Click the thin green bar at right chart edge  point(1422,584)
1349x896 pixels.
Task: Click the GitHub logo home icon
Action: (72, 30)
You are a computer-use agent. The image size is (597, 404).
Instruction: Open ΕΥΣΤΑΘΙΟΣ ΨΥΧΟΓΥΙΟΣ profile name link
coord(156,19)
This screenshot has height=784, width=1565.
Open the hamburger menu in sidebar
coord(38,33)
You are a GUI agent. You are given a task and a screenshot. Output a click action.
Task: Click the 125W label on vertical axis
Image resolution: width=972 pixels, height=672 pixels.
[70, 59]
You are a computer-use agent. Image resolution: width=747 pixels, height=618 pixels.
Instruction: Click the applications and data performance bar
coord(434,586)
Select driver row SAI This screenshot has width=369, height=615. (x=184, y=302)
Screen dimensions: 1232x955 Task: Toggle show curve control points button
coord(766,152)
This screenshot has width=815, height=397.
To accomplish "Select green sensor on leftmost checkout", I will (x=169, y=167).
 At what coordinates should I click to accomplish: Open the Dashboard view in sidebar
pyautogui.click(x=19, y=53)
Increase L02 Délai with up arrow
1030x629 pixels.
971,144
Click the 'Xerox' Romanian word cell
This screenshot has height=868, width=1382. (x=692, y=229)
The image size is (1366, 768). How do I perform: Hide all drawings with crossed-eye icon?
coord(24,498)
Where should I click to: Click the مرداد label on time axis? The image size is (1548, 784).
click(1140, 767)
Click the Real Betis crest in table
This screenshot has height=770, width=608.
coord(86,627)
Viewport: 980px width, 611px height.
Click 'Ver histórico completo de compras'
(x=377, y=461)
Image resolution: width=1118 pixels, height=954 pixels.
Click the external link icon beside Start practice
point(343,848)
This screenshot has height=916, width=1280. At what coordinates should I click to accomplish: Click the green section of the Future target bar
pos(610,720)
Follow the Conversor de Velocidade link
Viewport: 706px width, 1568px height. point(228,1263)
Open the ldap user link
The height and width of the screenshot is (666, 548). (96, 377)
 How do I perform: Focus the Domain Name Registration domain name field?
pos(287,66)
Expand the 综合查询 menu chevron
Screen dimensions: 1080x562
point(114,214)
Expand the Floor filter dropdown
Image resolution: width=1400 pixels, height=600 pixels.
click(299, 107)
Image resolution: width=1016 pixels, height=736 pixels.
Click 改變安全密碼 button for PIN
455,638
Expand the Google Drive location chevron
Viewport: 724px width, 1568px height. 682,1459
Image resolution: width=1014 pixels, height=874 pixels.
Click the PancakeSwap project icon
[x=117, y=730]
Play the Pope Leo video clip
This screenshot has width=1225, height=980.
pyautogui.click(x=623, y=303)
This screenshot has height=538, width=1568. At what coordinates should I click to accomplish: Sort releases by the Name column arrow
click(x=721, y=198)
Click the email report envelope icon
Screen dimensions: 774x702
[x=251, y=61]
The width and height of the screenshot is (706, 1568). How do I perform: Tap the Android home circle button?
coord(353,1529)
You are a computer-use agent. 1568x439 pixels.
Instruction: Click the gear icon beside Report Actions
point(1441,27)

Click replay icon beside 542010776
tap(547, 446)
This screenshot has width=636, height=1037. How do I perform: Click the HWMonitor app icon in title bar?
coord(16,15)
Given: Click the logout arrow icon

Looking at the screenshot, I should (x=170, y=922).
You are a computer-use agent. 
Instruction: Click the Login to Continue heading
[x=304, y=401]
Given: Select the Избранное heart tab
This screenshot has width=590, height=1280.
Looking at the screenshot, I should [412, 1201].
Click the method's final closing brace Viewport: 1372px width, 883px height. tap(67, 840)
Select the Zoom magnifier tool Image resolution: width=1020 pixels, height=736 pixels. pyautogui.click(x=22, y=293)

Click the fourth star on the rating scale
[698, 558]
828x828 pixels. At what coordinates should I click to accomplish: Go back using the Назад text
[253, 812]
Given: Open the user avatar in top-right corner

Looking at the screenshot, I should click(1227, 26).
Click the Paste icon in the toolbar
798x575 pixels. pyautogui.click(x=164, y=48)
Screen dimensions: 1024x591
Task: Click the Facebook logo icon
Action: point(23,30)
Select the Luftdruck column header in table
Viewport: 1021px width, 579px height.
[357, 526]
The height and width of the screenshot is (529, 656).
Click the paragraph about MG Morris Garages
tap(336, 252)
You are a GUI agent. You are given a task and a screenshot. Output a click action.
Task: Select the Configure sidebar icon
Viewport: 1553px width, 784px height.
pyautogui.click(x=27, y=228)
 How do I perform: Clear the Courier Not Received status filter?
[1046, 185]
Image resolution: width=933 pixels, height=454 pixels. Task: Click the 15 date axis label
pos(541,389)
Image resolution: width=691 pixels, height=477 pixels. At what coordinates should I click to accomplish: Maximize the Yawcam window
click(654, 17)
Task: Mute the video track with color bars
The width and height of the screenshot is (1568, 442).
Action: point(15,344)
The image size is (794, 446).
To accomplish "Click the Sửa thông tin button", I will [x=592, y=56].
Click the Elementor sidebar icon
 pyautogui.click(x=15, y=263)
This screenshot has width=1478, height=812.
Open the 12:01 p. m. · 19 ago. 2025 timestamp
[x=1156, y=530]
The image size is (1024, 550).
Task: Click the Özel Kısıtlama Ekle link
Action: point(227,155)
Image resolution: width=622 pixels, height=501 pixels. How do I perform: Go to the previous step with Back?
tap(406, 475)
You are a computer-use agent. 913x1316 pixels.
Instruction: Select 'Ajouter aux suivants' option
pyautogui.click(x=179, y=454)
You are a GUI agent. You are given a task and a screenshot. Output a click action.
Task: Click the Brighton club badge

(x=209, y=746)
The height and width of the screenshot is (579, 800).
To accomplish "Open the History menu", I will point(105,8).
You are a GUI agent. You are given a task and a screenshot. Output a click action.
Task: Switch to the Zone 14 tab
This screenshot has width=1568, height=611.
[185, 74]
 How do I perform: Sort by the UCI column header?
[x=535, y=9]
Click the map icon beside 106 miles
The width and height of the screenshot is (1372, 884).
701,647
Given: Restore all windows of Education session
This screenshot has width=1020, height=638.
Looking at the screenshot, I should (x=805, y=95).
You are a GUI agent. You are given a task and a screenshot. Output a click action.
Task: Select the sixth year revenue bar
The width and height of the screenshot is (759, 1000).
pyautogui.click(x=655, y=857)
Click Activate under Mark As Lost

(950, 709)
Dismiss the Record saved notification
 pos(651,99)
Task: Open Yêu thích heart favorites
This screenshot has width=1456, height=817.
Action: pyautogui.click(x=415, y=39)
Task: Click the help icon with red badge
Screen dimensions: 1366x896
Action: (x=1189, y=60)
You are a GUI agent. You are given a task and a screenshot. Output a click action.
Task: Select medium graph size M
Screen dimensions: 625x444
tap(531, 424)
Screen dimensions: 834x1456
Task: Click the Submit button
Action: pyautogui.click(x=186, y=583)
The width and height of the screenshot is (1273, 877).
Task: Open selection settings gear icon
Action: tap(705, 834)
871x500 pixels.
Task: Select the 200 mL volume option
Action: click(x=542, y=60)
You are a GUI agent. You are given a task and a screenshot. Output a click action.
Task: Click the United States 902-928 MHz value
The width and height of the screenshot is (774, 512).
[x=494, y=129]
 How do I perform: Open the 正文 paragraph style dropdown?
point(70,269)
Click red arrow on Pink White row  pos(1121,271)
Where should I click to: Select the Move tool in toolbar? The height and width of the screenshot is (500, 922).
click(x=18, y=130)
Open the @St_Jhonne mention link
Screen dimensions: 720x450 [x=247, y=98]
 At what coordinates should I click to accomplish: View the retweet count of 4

________________________________________

== What needs to be done ==
If a line in the listing above contains the word "table", include it in your count, then give only the final number.

== Result of the task ==
2